I am interested in implementing training universal partial differential equation (UPDE) systems.
I understand from @ChrisRackauckas that the SciML ecosystem is increasingly moving toward Lux and Enzyme. (And which optimizers for training? A mix of ADAM and BFGS, as in the SciML “missing physics” tutorial?)
I am not sure what the current best practices are for implementing even universal ordinary differential equations using these packages. Some existing tutorials I’ve found have gaps (they don’t apply straightforwardly to UDEs, or use they use Flux, or Zygote, or …)
Does anyone have a minimal working example of a UDE using modern Julia SciML best practices (preferably with mutating state vectors on the right hand side? Ideally this would show how to implement (1) the gradient of a loss (e.g. MSE on final state) with respect to Lux network parameters (or for that matter with respect to initial conditions or forcings); and (2) a full training loop?
Furthermore, is it currently possible to do this by (1) differentiating through an explicit for-loop timestepper (e.g. naive Euler scheme); and (2) using continuous adjoints from SciMLSensitivity?
(If any of this will also run on the GPU that would be even better, but I’m currently prototyping on the CPU.)
If I can get these running, I will likely have followup questions about UPDEs.

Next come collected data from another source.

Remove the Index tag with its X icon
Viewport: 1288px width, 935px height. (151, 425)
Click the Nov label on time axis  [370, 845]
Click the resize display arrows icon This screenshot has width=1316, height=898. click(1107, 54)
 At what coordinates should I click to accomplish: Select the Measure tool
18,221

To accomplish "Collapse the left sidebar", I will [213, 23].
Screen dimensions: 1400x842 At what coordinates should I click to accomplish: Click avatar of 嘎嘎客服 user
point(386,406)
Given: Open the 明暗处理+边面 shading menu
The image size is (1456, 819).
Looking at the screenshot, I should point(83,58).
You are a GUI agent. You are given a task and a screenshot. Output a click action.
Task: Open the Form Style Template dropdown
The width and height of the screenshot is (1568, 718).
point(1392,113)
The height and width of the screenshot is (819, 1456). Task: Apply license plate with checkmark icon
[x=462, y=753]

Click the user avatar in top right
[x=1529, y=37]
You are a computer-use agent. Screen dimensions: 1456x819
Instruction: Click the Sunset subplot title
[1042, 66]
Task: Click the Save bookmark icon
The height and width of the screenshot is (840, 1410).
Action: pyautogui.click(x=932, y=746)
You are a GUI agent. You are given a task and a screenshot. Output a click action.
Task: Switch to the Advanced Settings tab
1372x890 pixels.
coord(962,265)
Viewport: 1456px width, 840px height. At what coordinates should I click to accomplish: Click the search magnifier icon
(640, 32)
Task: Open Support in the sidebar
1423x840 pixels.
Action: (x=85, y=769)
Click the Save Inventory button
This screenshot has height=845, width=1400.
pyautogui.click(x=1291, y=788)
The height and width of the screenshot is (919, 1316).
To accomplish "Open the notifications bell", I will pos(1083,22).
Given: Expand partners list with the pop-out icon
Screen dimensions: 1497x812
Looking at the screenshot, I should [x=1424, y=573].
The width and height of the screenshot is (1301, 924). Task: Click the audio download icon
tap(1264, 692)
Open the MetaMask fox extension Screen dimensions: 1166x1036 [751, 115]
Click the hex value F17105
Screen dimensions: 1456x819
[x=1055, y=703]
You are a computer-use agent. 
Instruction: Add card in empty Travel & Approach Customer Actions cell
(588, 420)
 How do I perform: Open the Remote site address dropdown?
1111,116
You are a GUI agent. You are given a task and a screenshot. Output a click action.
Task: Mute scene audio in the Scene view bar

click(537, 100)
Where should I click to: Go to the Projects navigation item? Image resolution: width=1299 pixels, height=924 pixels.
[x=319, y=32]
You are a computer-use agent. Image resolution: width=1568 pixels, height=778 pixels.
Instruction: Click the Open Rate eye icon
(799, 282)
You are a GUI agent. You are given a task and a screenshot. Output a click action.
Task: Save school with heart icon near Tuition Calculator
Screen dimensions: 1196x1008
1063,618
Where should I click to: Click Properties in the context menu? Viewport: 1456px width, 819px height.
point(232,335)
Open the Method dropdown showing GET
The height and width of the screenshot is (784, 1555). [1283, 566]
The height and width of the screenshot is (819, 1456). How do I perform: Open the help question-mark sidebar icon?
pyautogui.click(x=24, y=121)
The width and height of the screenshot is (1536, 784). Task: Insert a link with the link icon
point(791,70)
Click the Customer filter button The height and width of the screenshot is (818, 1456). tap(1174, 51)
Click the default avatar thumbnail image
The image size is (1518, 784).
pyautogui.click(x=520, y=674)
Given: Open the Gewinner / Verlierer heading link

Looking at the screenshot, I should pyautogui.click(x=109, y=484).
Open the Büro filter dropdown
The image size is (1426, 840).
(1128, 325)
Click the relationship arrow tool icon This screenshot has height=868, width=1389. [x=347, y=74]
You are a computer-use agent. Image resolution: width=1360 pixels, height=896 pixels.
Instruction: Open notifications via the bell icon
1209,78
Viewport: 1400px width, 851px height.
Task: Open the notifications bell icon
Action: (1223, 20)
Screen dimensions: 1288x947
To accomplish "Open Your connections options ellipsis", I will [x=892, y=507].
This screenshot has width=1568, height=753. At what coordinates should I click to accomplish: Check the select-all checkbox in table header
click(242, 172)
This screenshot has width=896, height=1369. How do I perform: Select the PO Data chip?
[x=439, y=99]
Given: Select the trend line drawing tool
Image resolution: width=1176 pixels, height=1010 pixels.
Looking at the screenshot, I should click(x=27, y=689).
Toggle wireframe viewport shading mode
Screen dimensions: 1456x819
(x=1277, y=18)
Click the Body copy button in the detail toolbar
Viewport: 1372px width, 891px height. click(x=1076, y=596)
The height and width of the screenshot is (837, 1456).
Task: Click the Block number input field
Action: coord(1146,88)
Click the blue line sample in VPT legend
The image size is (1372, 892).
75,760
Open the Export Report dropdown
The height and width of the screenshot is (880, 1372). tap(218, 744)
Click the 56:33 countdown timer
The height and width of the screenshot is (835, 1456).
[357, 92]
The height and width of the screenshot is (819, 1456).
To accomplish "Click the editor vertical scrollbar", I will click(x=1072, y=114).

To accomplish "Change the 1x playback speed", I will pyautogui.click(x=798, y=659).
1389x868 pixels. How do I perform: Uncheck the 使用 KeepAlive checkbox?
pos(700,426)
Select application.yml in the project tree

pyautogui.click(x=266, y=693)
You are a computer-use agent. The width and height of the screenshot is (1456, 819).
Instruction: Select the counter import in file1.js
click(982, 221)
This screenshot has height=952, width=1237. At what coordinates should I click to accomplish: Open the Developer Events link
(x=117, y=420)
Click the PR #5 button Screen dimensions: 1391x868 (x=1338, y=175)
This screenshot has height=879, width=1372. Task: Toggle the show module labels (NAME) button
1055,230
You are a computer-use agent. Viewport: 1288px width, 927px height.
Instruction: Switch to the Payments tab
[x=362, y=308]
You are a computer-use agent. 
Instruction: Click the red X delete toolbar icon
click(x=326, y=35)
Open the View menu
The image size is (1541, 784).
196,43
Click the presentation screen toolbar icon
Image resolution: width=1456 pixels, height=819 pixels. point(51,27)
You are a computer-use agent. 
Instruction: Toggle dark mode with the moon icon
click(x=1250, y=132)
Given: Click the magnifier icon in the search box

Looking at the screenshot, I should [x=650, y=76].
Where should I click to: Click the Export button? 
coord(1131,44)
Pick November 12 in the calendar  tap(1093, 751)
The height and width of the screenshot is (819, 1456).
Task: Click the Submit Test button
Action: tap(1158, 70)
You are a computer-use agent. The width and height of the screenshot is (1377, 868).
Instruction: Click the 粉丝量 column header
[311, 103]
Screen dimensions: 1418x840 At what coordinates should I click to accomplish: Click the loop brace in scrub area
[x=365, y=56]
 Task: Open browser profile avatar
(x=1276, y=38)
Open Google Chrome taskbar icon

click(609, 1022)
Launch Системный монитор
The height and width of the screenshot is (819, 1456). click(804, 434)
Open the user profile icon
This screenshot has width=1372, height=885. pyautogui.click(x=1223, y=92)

Isn’t the first example in the showcase an example of this?
Let me know if anything is missing. @avikpal recently updated that example so it should be fine?
If you write your own explicit non-adaptive method it should work fine with Enzyme. Note that v1.10 works with Enzyme, but there is something with the v1.11 update I’m working through.
You can also differentiate through the solvers using ReverseDiff.jl or Tracker.jl.
To clarify, I was looking for examples of Lux and Enzyme working together with an optimizer to train a UDE system. I don’t think any of the existing examples have that combination?
It would also be useful to see examples of how to do it with both hand-written for loops as well as the algorithm of choice from SciMLSensitivity, as the latter can be a little automagical.
If some other combination (Lux and Zygote, or Flux and Enzyme, etc.) would be better, I could go in a different direction, but I’m looking for the most future-proof solution that isn’t going to obsolete a codebase.
Most of the documentation examples are using that combination, otherwise the mutation of the in-place definition of the ODE solver wouldn’t be supported. The vjp choice is just automatic so it’s just not seen by the user.
The newest docs now are all Optimization v4, Lux v1, Julia v1.11, etc. Enzyme is now v1.11 compatible, though I found that it was missing a rule on one of the new Memory handling intrinsics (Inactive declaration ignored · Issue #2016 · EnzymeAD/Enzyme.jl · GitHub). I have Billy working with the compiler crew and that should be all that is left there.
[Sorry the v1.11 bumps were a bit delayed because this time around Julia changed its internal memory handling (https://www.youtube.com/watch?v=L6BFQ1d8xNs) which required quite a lot more of an Enzyme update than usual]
With all of that together, I’ll write a neural network in PDE tutorial. Basically an update of the one that’s already in the UDE paper, but the paper code is from 2020 so I’ll create a new version that is using all of the latest tooling and add that to SciMLSensitivity.jl’s docs. Expect that by mid next week?
Once that’s together, I think you’re off to the races?
Hi - I will dig through the individual tutorials (are these all now “live” in the docs), but has the new “NN in PDE” tutorial update to the UDE paper been posted to the SciMLSensitivity.jl docs? Thanks.